Record extracts: Begin

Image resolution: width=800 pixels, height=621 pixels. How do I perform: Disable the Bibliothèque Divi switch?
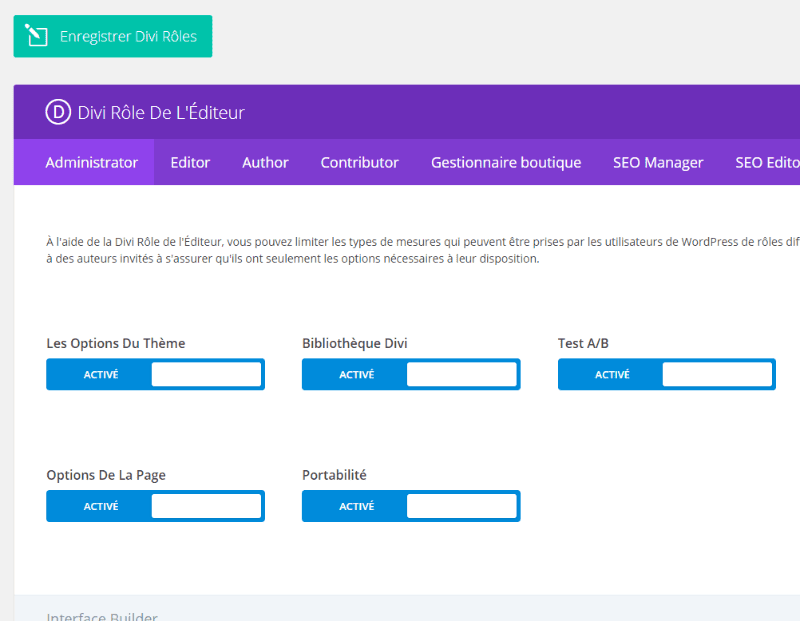(x=411, y=375)
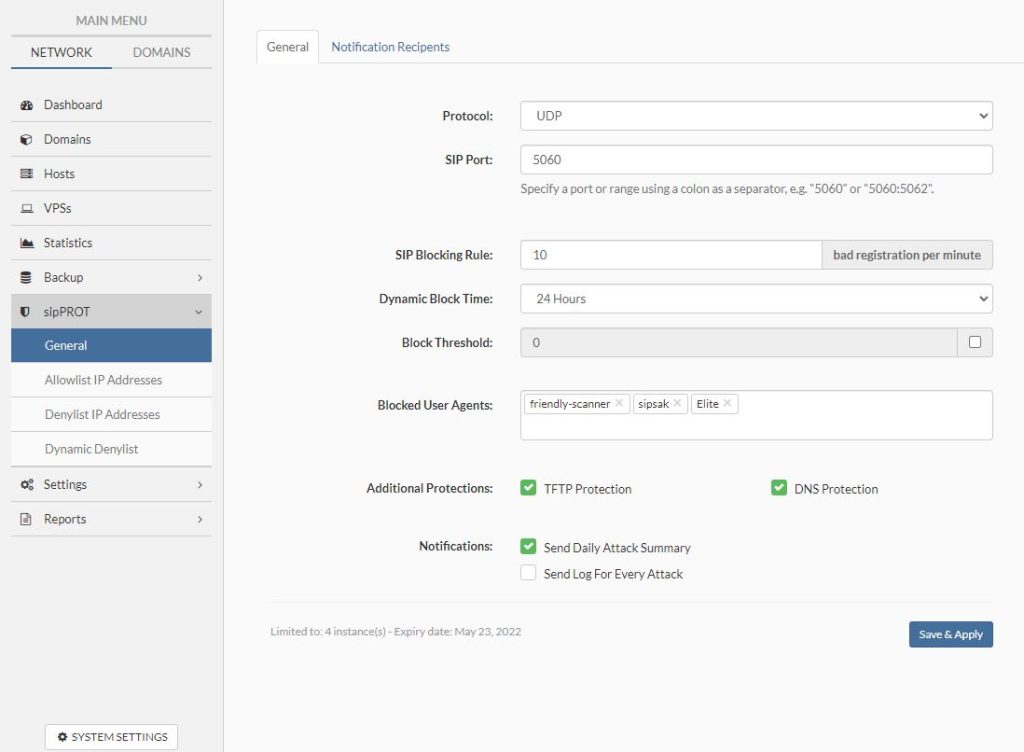Image resolution: width=1024 pixels, height=752 pixels.
Task: Uncheck DNS Protection option
Action: 778,488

Record extracts: End

• _Instructions to follow_: Your task is to retype the records above in full and exactly, omitting the pictures.

• _Completed task_:
Image resolution: width=800 pixels, height=621 pixels. How do I perform: Disable the Bibliothèque Divi switch?
(x=411, y=375)
Image resolution: width=1024 pixels, height=752 pixels.
Task: Uncheck DNS Protection option
Action: 778,488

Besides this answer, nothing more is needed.